I just did some profiling of a simple "make test" in the git repo, and
was surprised by the top kernel offender: get_vmalloc_info() showed up
at roughly 4% cpu use.
It turns out that bash ends up reading /proc/meminfo on every single
activation, and "make test" is basically just running a huge
collection of shell scripts. You can verify by just doing
strace -o trace sh -c "echo"
to see what bash does on your system. I suspect it's actually glibc,
because a quick google finds the function "get_phys_pages()" that just
looks at the "MemTotal" line (or possibly get_avphys_pageslooks at the
MemFree" line).
Ok, so bash is insane for caring so deeply that it does this
regardless of anything else. But what else is new - user space does
odd things. It's like a truism.
My gut feel for this is that we should just rate-limit this and cache
the vmalloc information for a fraction of a second or something. Maybe
we could expose total memory sizes in some more efficient format, but
it's not like existing binaries will magically de-crapify themselves,
so just speeding up meminfo sounds like a good thing.
Maybe we could even cache the whole seqfile buffer - Al? How painful
would something like that be? Although from the profiles, it's really
just the vmalloc info gathering that shows up as actually wasting CPU
cycles..
Linus
On Wed, 12 Aug 2015 20:29:34 -0700 Linus Torvalds <[email protected]> wrote:
> I just did some profiling of a simple "make test" in the git repo, and
> was surprised by the top kernel offender: get_vmalloc_info() showed up
> at roughly 4% cpu use.
>
> It turns out that bash ends up reading /proc/meminfo on every single
> activation, and "make test" is basically just running a huge
> collection of shell scripts. You can verify by just doing
>
> strace -o trace sh -c "echo"
>
> to see what bash does on your system. I suspect it's actually glibc,
> because a quick google finds the function "get_phys_pages()" that just
> looks at the "MemTotal" line (or possibly get_avphys_pageslooks at the
> MemFree" line).
And bash surely isn't interested in vmalloc stats.
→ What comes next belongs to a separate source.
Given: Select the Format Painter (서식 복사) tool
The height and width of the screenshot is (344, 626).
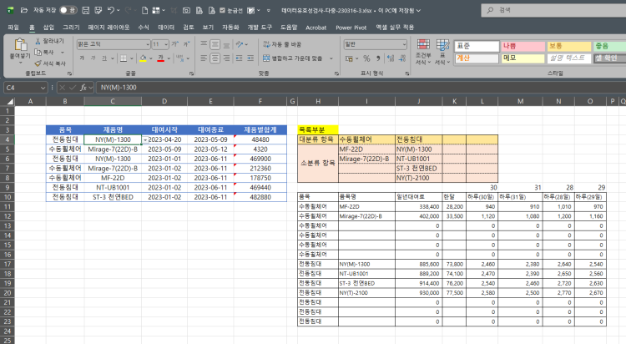Looking at the screenshot, I should tap(38, 63).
Putting all these
things in the same file wasn't the smartest thing we've ever done.
> Ok, so bash is insane for caring so deeply that it does this
> regardless of anything else. But what else is new - user space does
> odd things. It's like a truism.
>
> My gut feel for this is that we should just rate-limit this and cache
> the vmalloc information for a fraction of a second or something. Maybe
> we could expose total memory sizes in some more efficient format, but
> it's not like existing binaries will magically de-crapify themselves,
> so just speeding up meminfo sounds like a good thing.
>
> Maybe we could even cache the whole seqfile buffer - Al? How painful
> would something like that be? Although from the profiles, it's really
> just the vmalloc info gathering that shows up as actually wasting CPU
> cycles..
>
Do your /proc/meminfo vmalloc numbers actually change during that build?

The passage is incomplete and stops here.